Shell Oil has until the end of October to wrap up drilling operations in the Arctic.
This week, a great piece of photojournalism illustrates just how close their Kulluk drill rig is to the pristine Arctic National Wildlife Refuge, which Earthjustice fought for years to protect.
The photo below, shot by Gary Braasch, demonstrates that the fragile ecosystem of America’s Arctic waters is not the only treasure that would be devastated by an oil spill:
The drill rig sits some 13 miles off the coast of the refuge, home to varied ecosystems and habitats that support a diversity of fish and wildlife, including large populations of grizzly and polar bear, muskox and caribou, arctic fox and wolves, seals and bowhead whales, and several species of anadromous fish.

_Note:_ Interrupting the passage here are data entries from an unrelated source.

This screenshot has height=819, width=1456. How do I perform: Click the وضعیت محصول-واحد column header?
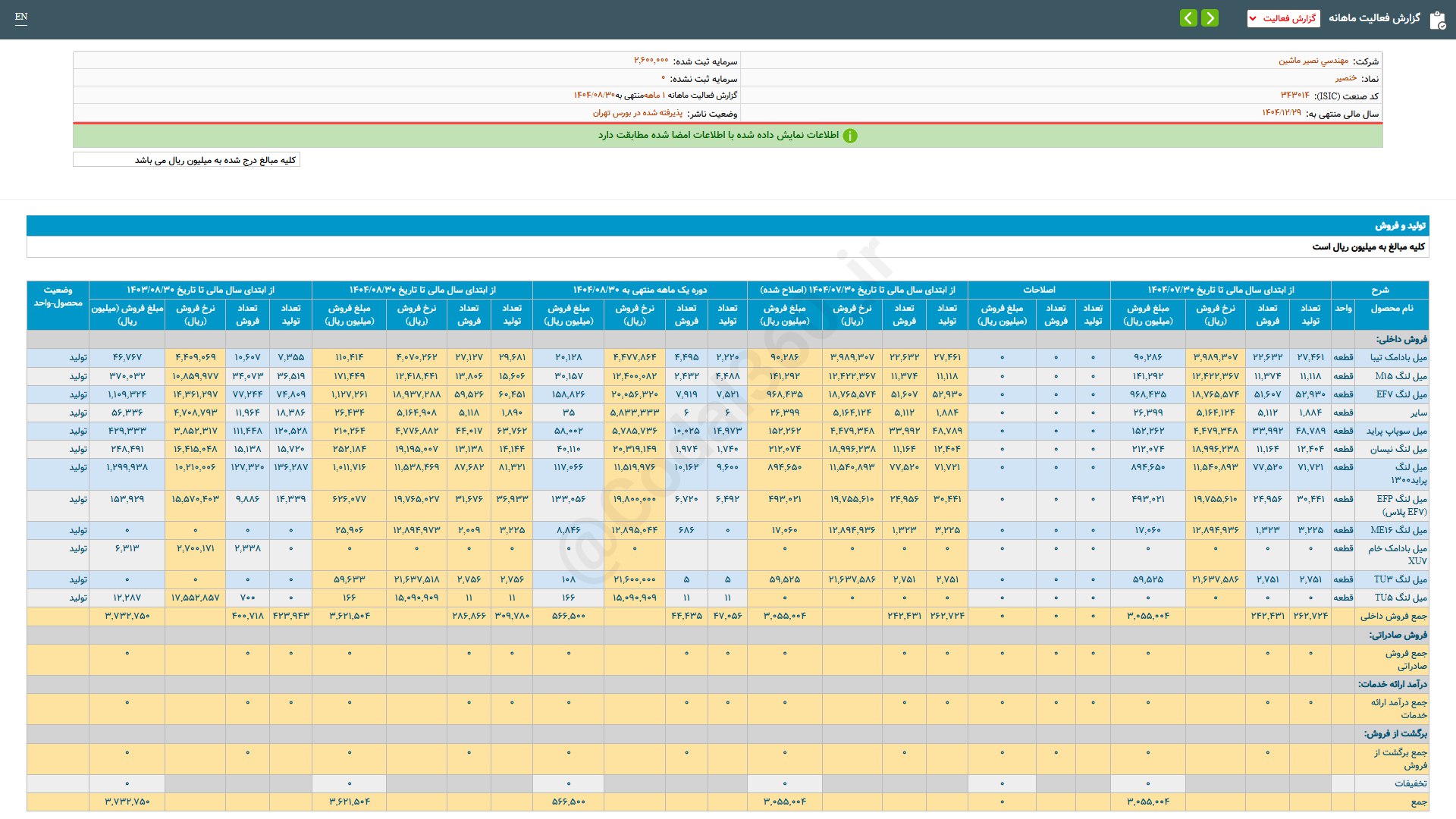(58, 297)
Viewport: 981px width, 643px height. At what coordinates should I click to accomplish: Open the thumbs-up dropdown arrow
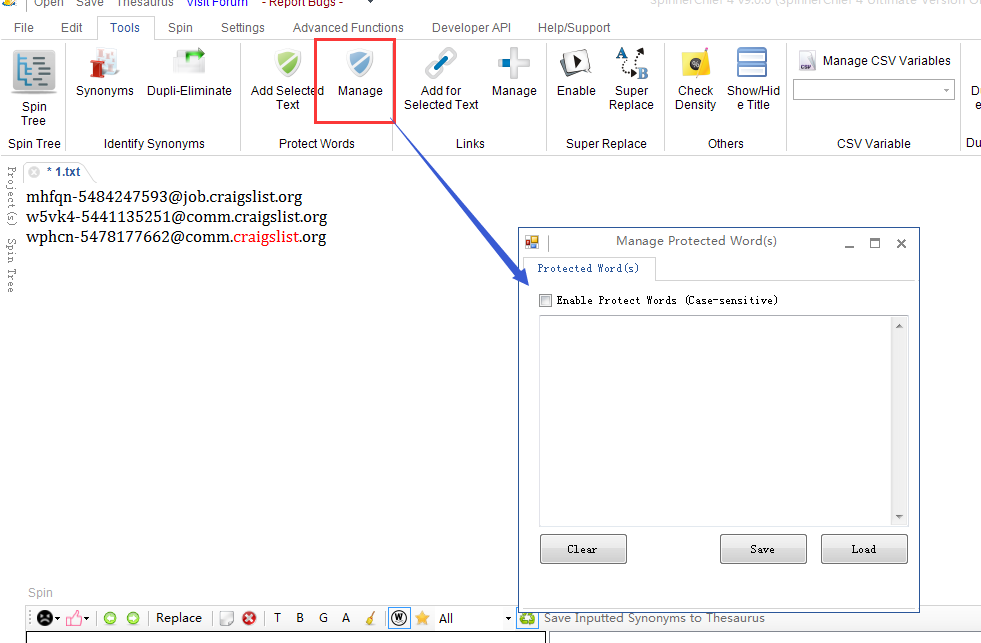86,619
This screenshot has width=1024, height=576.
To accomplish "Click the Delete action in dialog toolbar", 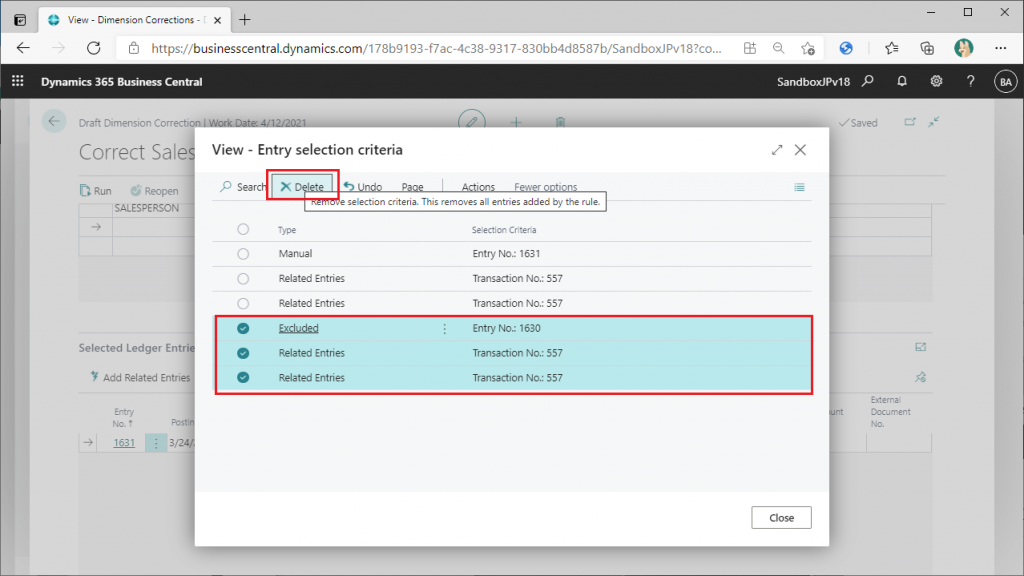I will [x=302, y=187].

The coastal lagoons provide extremely valuable nesting, staging, feeding and molting areas for millions of waterfowl, sea and shorebirds.
The fate of the polar bear was argued in court this week. A three-judge panel of the U.S. Court of Appeals for the District of Columbia heard arguments on whether to uphold the Bush administration decision to list the polar bear as threatened. However, new U.S. Geological Survey data shows that the polar bear may be more threatened than when the original decision was made to list the iconic species.

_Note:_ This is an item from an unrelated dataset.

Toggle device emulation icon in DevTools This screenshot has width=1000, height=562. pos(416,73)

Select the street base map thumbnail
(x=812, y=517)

But back to Shell—after months of delay, the company’s oil spill response and containment barge finally received certification to operate in the Arctic. Plans to drill for oil this summer were forcibly postponed because of delays in getting the vessel and its equipment up to Coast Guard standards. Shell now says it is ready to begin drilling for oil in the summer of 2013.
Earthjustice will continue to represent its clients in challenging flawed and unlawful oil and gas permits that put the Arctic Ocean, its wildlife and its people at risk. Our aim remains to protect America’s Arctic waters from harmful industrial activities in the short term with a long-term focus of conservation based on the best available science.